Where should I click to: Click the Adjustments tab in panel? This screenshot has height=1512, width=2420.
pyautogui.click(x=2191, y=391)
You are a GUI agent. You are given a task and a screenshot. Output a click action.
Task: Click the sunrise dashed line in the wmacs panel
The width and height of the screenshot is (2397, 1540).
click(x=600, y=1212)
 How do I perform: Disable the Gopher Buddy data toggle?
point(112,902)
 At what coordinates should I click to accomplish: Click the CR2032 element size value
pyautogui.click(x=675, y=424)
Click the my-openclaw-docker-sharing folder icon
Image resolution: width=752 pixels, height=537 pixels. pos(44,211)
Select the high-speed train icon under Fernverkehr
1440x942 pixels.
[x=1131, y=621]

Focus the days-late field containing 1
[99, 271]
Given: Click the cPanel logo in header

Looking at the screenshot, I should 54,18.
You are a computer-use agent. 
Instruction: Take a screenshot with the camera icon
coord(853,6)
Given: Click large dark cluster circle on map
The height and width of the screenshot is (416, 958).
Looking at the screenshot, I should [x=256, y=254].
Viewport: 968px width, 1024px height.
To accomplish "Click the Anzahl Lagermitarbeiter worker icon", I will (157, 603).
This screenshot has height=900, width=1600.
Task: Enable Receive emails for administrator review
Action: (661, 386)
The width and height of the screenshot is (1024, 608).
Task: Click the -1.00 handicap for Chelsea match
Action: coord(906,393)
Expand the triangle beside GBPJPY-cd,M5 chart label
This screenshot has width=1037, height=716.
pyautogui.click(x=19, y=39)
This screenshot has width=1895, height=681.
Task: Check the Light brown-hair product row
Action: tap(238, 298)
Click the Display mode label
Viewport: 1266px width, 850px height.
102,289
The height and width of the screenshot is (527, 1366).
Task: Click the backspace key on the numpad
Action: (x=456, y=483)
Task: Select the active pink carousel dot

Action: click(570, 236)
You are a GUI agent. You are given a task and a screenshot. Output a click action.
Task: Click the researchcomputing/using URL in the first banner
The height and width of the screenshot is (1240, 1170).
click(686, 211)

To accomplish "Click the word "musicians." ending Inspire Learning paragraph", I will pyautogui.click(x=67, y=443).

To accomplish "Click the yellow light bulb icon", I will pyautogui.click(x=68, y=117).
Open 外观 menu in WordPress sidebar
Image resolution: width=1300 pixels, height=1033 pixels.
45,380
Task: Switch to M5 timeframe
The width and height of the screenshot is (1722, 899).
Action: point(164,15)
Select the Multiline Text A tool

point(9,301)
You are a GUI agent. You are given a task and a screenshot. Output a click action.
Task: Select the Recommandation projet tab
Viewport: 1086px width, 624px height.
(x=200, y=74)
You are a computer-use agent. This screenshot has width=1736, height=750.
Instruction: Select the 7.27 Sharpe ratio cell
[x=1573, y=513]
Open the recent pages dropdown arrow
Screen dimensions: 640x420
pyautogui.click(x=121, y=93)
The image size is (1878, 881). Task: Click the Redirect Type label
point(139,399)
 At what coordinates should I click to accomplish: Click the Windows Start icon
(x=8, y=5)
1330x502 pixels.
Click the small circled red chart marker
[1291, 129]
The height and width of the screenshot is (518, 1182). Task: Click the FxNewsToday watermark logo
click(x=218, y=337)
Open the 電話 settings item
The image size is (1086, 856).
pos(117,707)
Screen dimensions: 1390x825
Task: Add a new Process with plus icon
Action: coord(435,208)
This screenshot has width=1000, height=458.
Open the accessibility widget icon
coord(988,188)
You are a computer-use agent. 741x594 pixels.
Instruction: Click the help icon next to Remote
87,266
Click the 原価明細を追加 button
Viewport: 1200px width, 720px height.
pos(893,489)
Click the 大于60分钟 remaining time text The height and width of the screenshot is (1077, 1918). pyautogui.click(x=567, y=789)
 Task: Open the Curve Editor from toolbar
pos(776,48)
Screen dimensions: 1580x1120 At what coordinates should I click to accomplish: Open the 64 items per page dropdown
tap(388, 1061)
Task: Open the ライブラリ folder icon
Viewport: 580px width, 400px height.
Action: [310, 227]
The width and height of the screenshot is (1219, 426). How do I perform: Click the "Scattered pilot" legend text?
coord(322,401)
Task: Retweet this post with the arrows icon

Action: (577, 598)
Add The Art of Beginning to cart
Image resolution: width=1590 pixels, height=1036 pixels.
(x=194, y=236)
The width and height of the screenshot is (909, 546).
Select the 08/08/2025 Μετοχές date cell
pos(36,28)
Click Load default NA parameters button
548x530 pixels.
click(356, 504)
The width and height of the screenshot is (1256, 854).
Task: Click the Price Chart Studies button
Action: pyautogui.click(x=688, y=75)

• ABOUT THIS TASK: Retype the portion of the data above that starts on the line with "Viewport: 1266px width, 850px height." and finishes on the line with "This screenshot has width=1000, height=458.", including both of those lines.

• WRITTEN REPLY:
Viewport: 1266px width, 850px height.
102,289
The height and width of the screenshot is (527, 1366).
Task: Click the backspace key on the numpad
Action: (x=456, y=483)
Task: Select the active pink carousel dot

Action: click(570, 236)
You are a GUI agent. You are given a task and a screenshot. Output a click action.
Task: Click the researchcomputing/using URL in the first banner
The height and width of the screenshot is (1240, 1170).
click(686, 211)

To accomplish "Click the word "musicians." ending Inspire Learning paragraph", I will pyautogui.click(x=67, y=443).

To accomplish "Click the yellow light bulb icon", I will pyautogui.click(x=68, y=117).
Open 外观 menu in WordPress sidebar
Image resolution: width=1300 pixels, height=1033 pixels.
45,380
Task: Switch to M5 timeframe
The width and height of the screenshot is (1722, 899).
Action: point(164,15)
Select the Multiline Text A tool

point(9,301)
You are a GUI agent. You are given a task and a screenshot. Output a click action.
Task: Select the Recommandation projet tab
Viewport: 1086px width, 624px height.
(x=200, y=74)
You are a computer-use agent. This screenshot has width=1736, height=750.
Instruction: Select the 7.27 Sharpe ratio cell
[x=1573, y=513]
Open the recent pages dropdown arrow
Screen dimensions: 640x420
pyautogui.click(x=121, y=93)
The image size is (1878, 881). Task: Click the Redirect Type label
point(139,399)
 At what coordinates should I click to accomplish: Click the Windows Start icon
(x=8, y=5)
1330x502 pixels.
Click the small circled red chart marker
[1291, 129]
The height and width of the screenshot is (518, 1182). Task: Click the FxNewsToday watermark logo
click(x=218, y=337)
Open the 電話 settings item
The image size is (1086, 856).
pos(117,707)
Screen dimensions: 1390x825
Task: Add a new Process with plus icon
Action: coord(435,208)
This screenshot has width=1000, height=458.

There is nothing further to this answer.